Written exercise 1:
Rescale the entries from the line containing "You are a computer-use agent. Screen" up to and including the line containing "click(x=186, y=470)", and write those lines out again with the requests included. Multiply every coordinate in the answers by 1.3, round each to a whole number with halves rounded up, and omit the pictures.

BEGIN Selected excerpt

The improvement was driven by the following items and fairly consistent with the prior quarter. We lapped investments made in the prior year fourth quarter, resulting in approximately 120 basis point improvement.
Second, improved margin associated with price increases and improved mix across several markets resulted in approximately 200 basis point further improvement in margin. Third, currency had a modest favorable impact on the rate of approximately 20 basis points.
Offsetting these favorable improvements were unfavorable impacts of the investments made to support our portfolio changes noted above, which decreased margins by approximately 260 basis points. Overall, the gross margin rate was slightly better than expected as commodity headwinds were again offset by other procurement savings, which brought our full year gross margin rate improvement to 200 basis points on a year-over-year comparative basis.
A&P as a percent of net sales was 9.7%, an increase of 240 basis points compared to the prior year fourth quarter. As we discussed on last quarter's call, this increase was expected and supports our innovation and portfolio changes as we move into the holiday season.
SG&A spending, excluding acquisition and integration costs, was $96.3 million or 20.7% in the current quarter, an 80 basis point decrease compared to the prior year fourth quarter. On an absolute dollar basis, SG&A increased $3.5 million and was impacted, in part, by overhead costs associated with the hurricane-related activity, including broker and merchandising cost.
Our ex-unusual effective tax rate for the full year was 28.4% compared to 29.8% in the prior year. The current year benefited from a favorable tax benefit from our book provision to tax return reconciliation associated with our federal return, which was recorded in the third quarter.
In addition, the negative tax impact associated with repatriated earnings were higher in the prior year. Looking at our balance sheet, we ended the year with $378 million in cash, substantially all of it held offshore.
Out debt level at the end of year was approximately $1.1 billion, essentially unchanged from last quarter. And we maintained our debt-to-EBITDA at roughly 2.8 times on a trailing-12 month basis.
We generated free cash flow of $44 million in the current quarter compared to $41 million in the prior year fourth quarter with the improvement driven by lower capital spending quarter-over-quarter. For the full year, we generated $199 million of free cash flow compared to $167 million in the prior year.
The current year included $27 million from asset sales associated with several non-core international properties. Free cash flow generated from our strong operating performance was offset by higher working capital, including higher accounts receivable resulting from hurricane-related sales and increased inventory in support of our innovation, portfolio changes and changes to our manufacturing footprint being executed during the first half of fiscal year 2018.
We expect this increased level of working capital is temporary, and will normalize as we move through fiscal year 2018. In the quarter, we paid a dividend of $17 million.
And on a year-to-date basis, we paid approximately $69 million. During the fourth quarter, we repurchased 1.2 million shares of common stock for $50 million.
For the full year, we repurchased 1.4 million shares of common stock for $59 million or an average cost of $42.23 per share. In total, through both dividends and share repurchase, we've returned $128 million to our shareholders during the year, which represented nearly two-thirds of the free cash flow generated in fiscal year 2017.

END Selected excerpt
BEGIN Supplied material

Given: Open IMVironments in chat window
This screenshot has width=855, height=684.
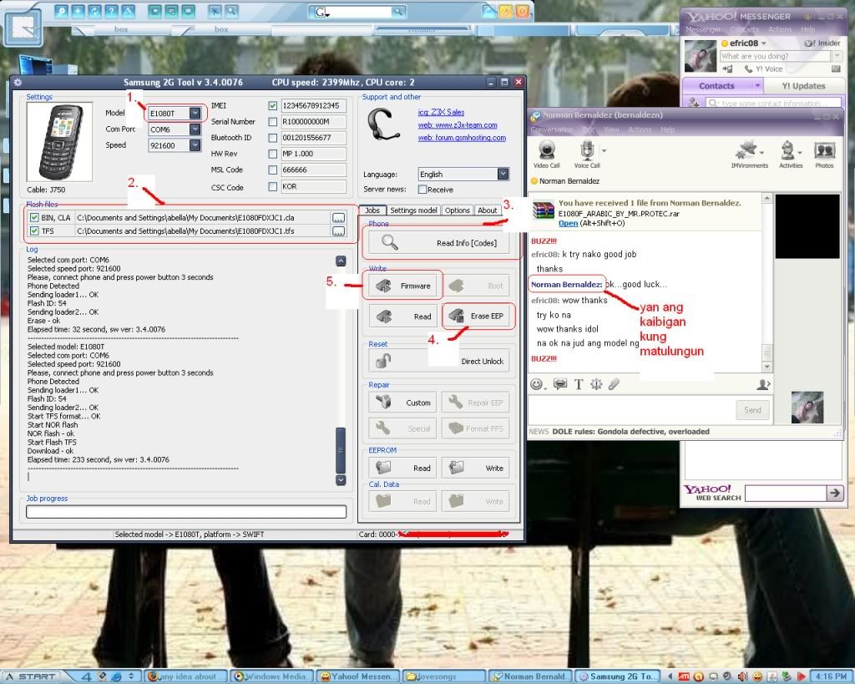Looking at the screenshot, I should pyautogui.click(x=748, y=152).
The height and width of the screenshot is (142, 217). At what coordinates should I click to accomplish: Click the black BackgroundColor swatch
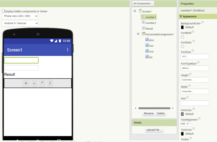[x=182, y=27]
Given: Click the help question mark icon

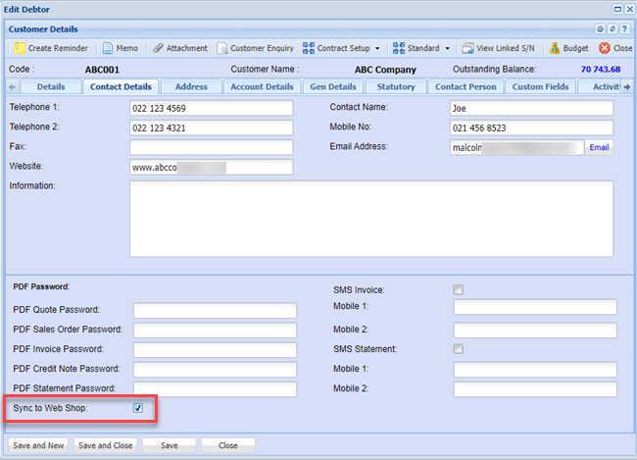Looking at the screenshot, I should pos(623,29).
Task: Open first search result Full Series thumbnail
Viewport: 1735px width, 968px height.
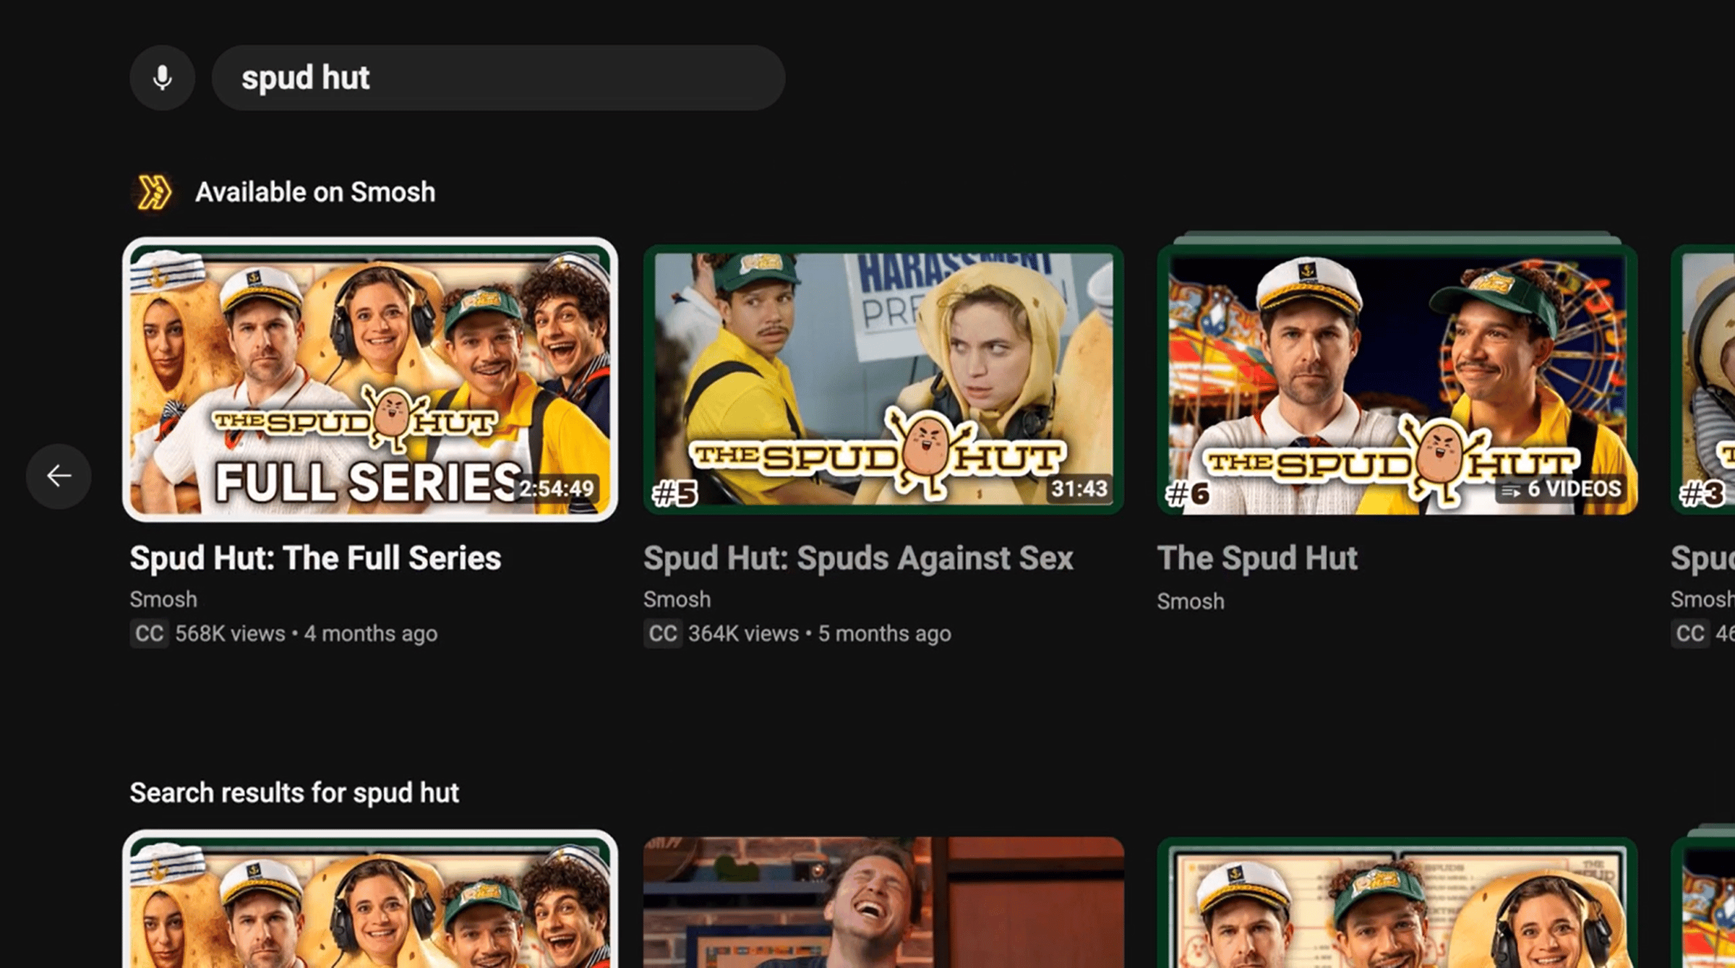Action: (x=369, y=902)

END Supplied material
BEGIN Supplied material

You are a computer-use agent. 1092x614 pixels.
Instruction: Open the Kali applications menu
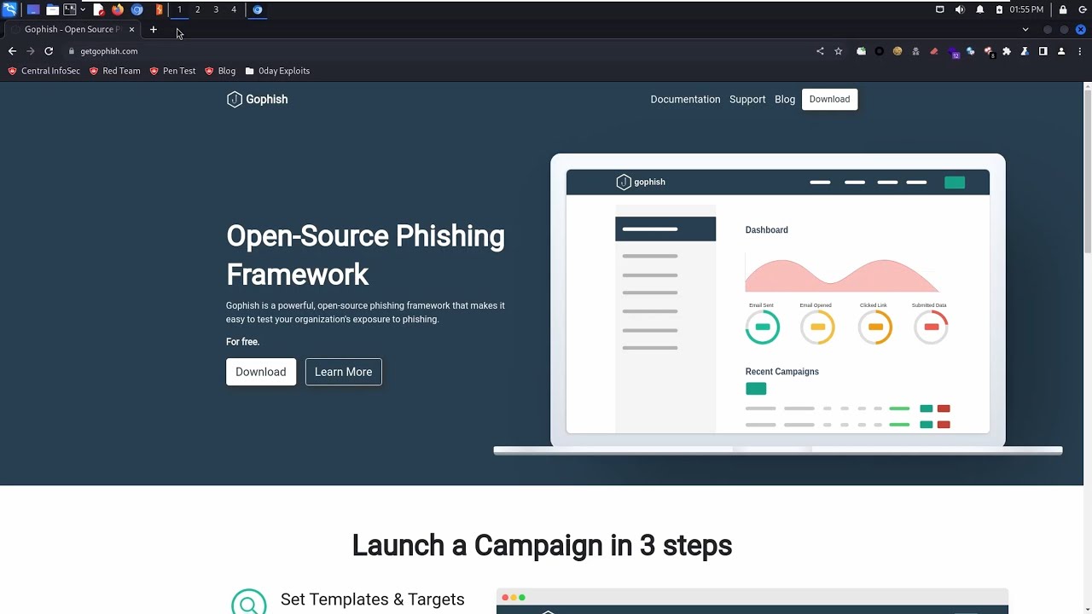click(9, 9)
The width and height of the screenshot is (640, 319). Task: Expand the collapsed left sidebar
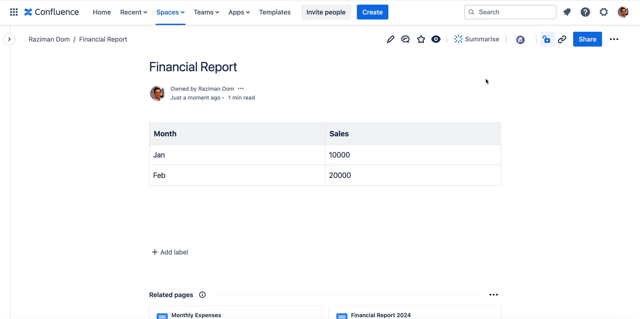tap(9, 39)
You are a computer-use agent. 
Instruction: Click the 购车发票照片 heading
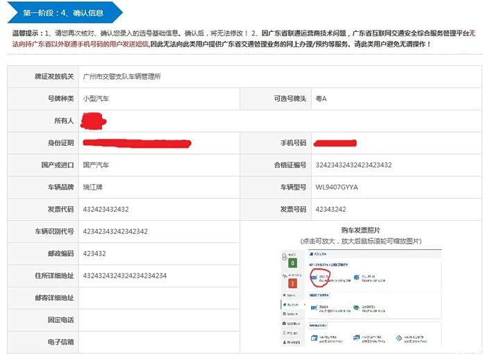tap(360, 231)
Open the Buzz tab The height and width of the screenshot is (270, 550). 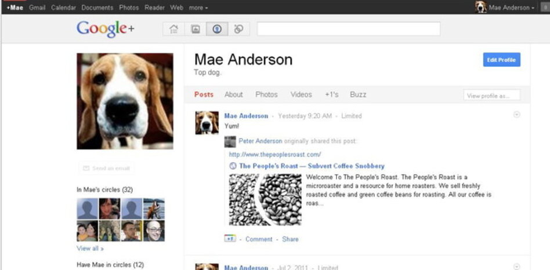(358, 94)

END Supplied material
BEGIN Supplied material

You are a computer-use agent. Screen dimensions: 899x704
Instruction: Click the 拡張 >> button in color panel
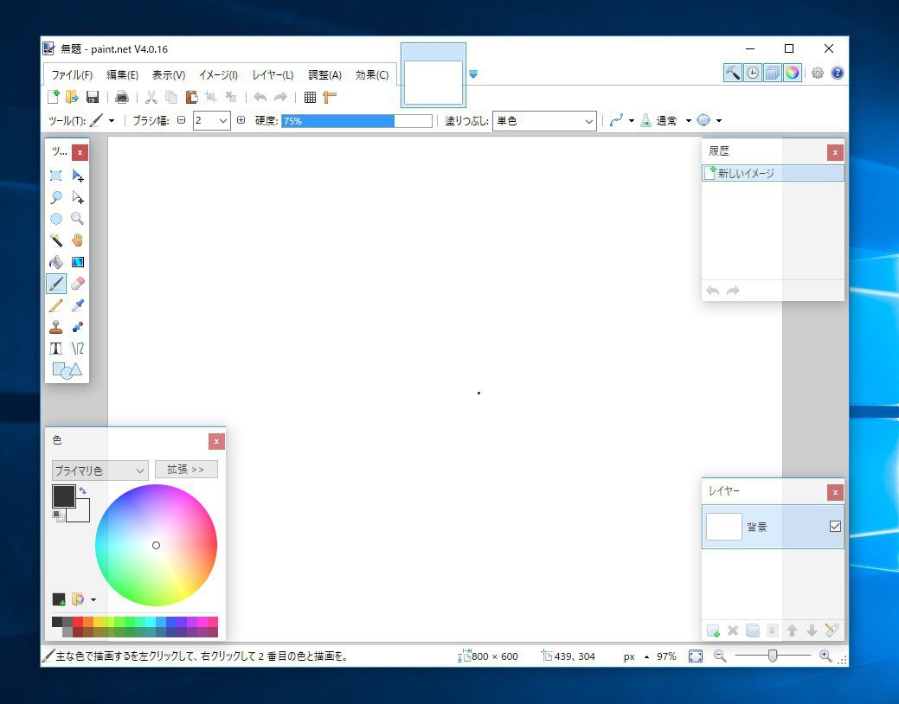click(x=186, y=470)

END Supplied material

Written exercise 2:
From the financial results excerpt, list each factor given as affecting the gross margin rate together with its approximate effect in basis points.

Exercise result 1:
You are a computer-use agent. Screen dimensions: 899x704
Instruction: Click the 拡張 >> button in color panel
click(x=242, y=611)

Exercise result 2:
- Lapping investments made in the prior year fourth quarter: approximately 120 basis points of improvement
- Improved margin associated with price increases and improved mix across several markets: approximately 200 basis points of further improvement
- Currency: a favorable impact of approximately 20 basis points
- Investments made to support the portfolio changes: a decrease of approximately 260 basis points